### What the task asks
Format the lines from the first line of the records up to and including the line with "Task: Click on" as a JSON list of strings, one string per line, with blank lines left out.

*** Supplied material

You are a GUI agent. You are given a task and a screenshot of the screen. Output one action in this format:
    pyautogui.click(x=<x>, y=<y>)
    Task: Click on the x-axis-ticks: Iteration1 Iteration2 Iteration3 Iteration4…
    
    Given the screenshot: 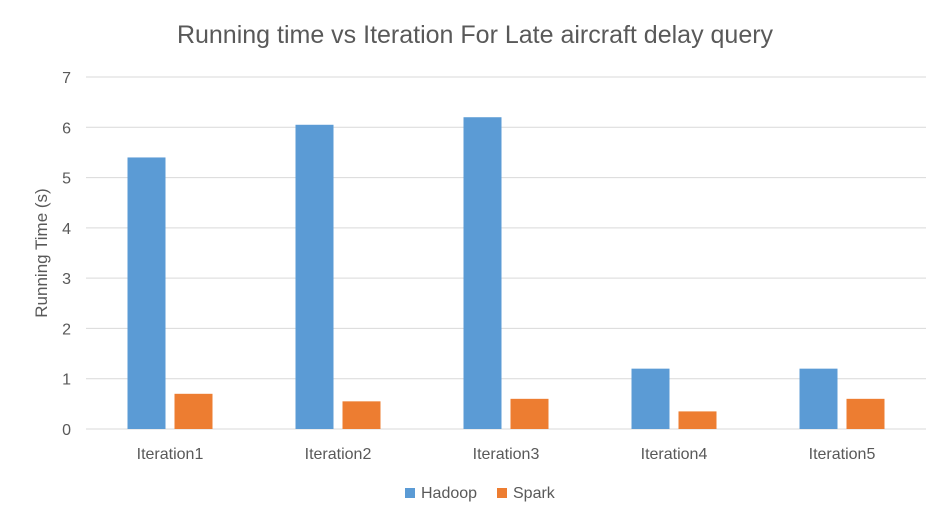 What is the action you would take?
    pyautogui.click(x=506, y=454)
    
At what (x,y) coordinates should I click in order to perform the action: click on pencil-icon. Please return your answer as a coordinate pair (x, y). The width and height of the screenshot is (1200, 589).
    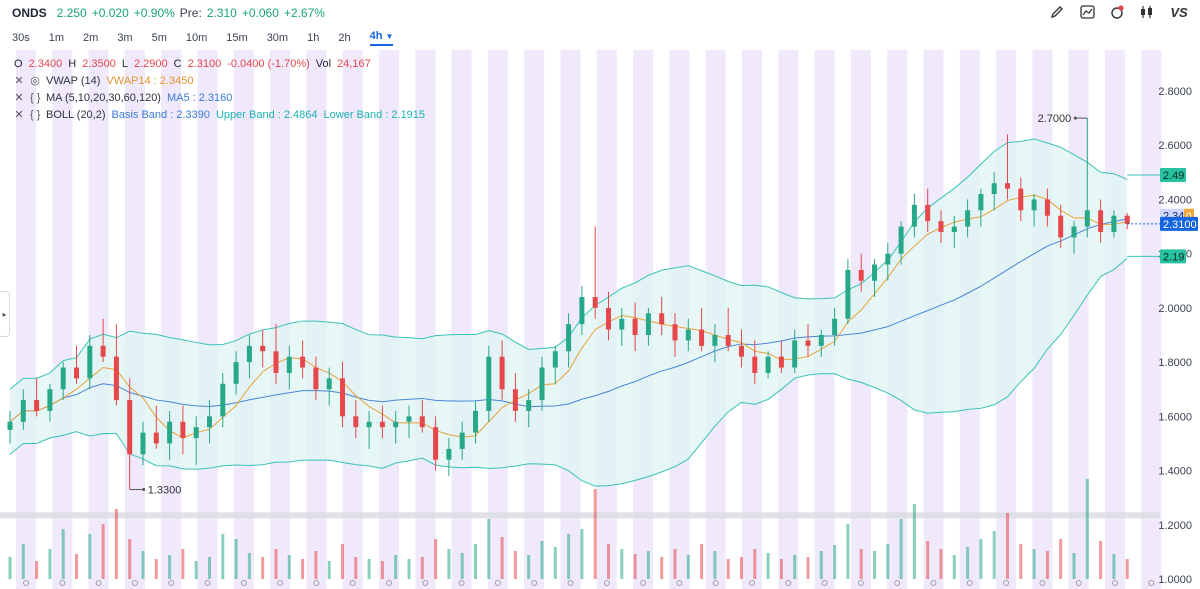
    Looking at the image, I should click on (1057, 12).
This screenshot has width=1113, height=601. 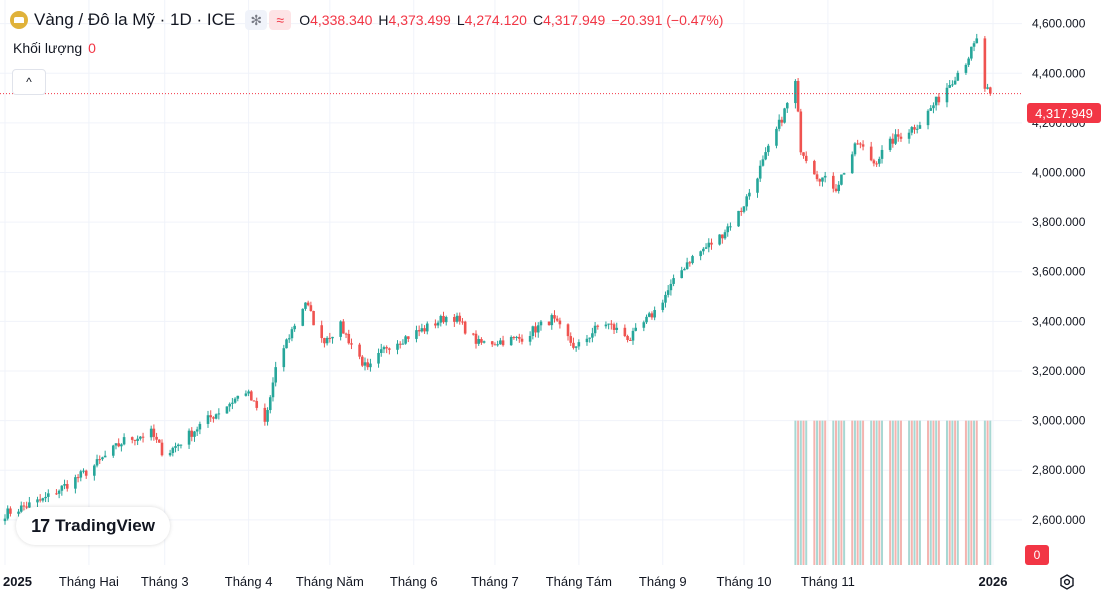 I want to click on tradingview-logo: 17 TradingView, so click(x=93, y=526).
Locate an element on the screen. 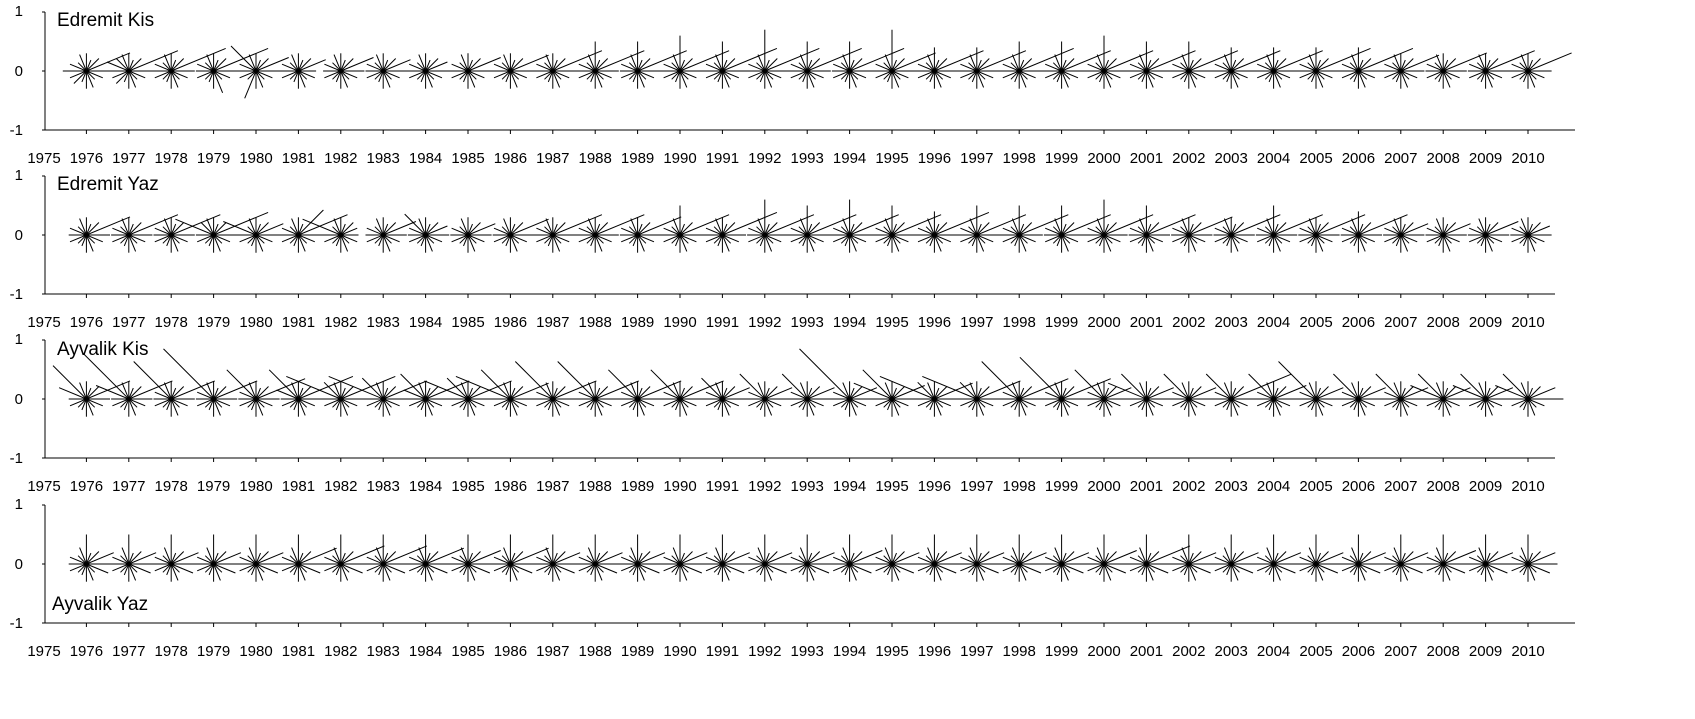 The height and width of the screenshot is (719, 1695). x-tick-label: 1995 is located at coordinates (892, 652).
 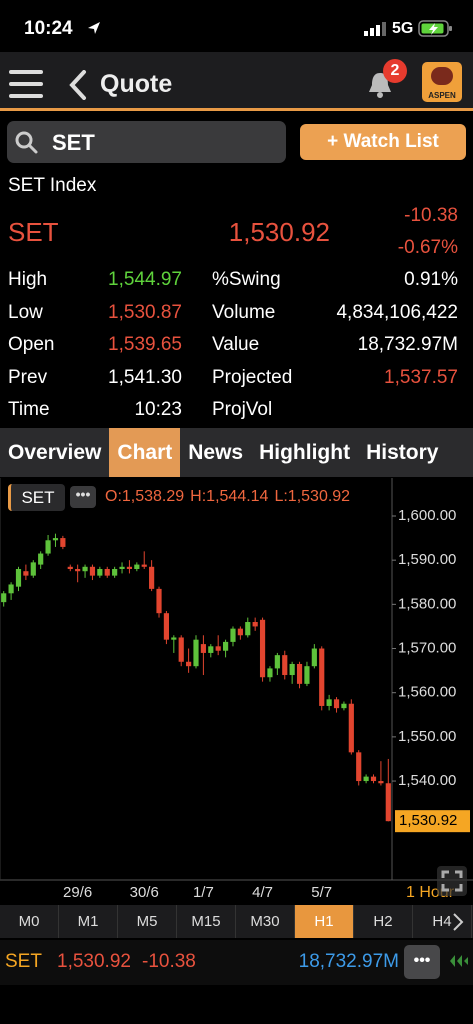 I want to click on quote-change: -10.38, so click(x=431, y=216).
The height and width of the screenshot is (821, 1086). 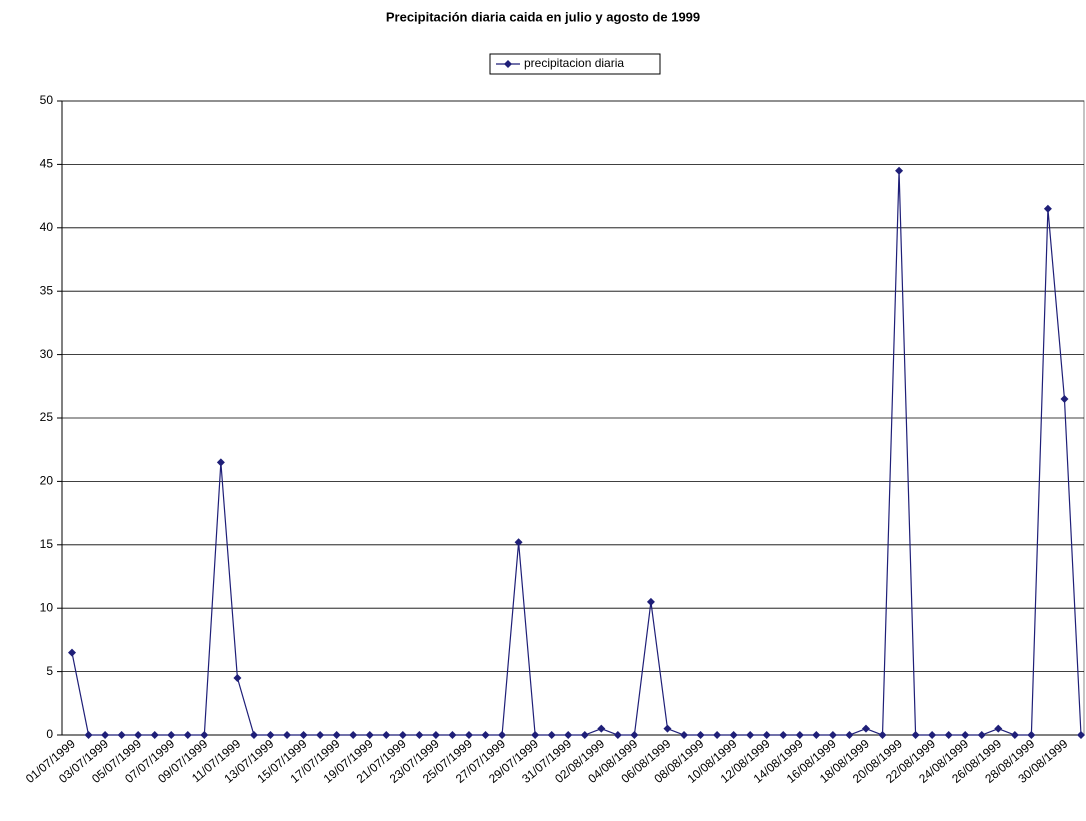 What do you see at coordinates (47, 354) in the screenshot?
I see `y-tick-label: 30` at bounding box center [47, 354].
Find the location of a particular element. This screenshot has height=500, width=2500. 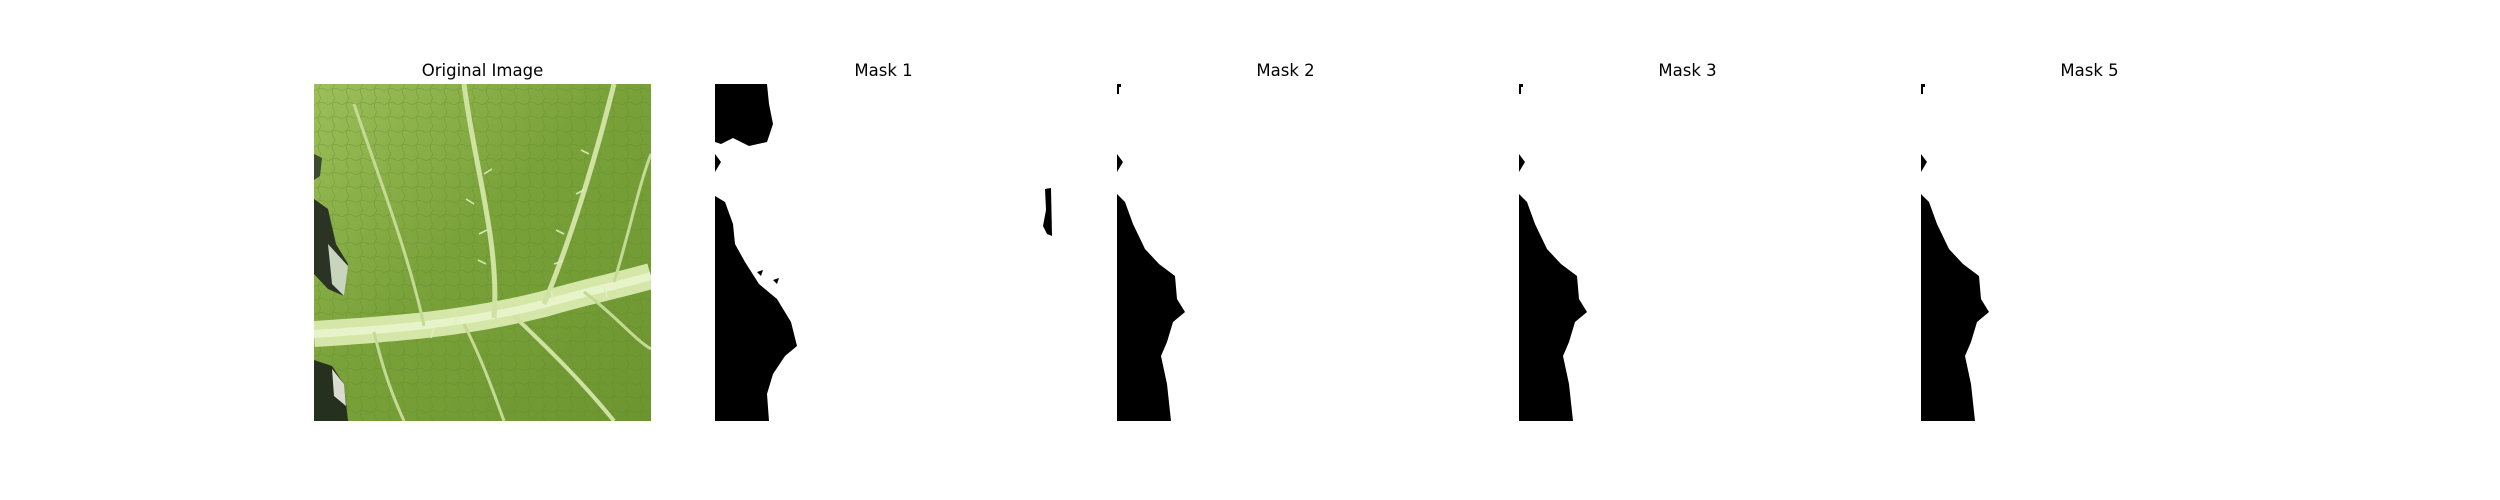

******

### Task response
[
  "You are a GUI agent. You are given a task and a screenshot of the screen. Output one action in this format:",
  "    pyautogui.click(x=<x>, y=<y>)",
  "    Task: Click on the x-axis-ticks: Iteration1 Iteration2 Iteration3 Iteration4…"
]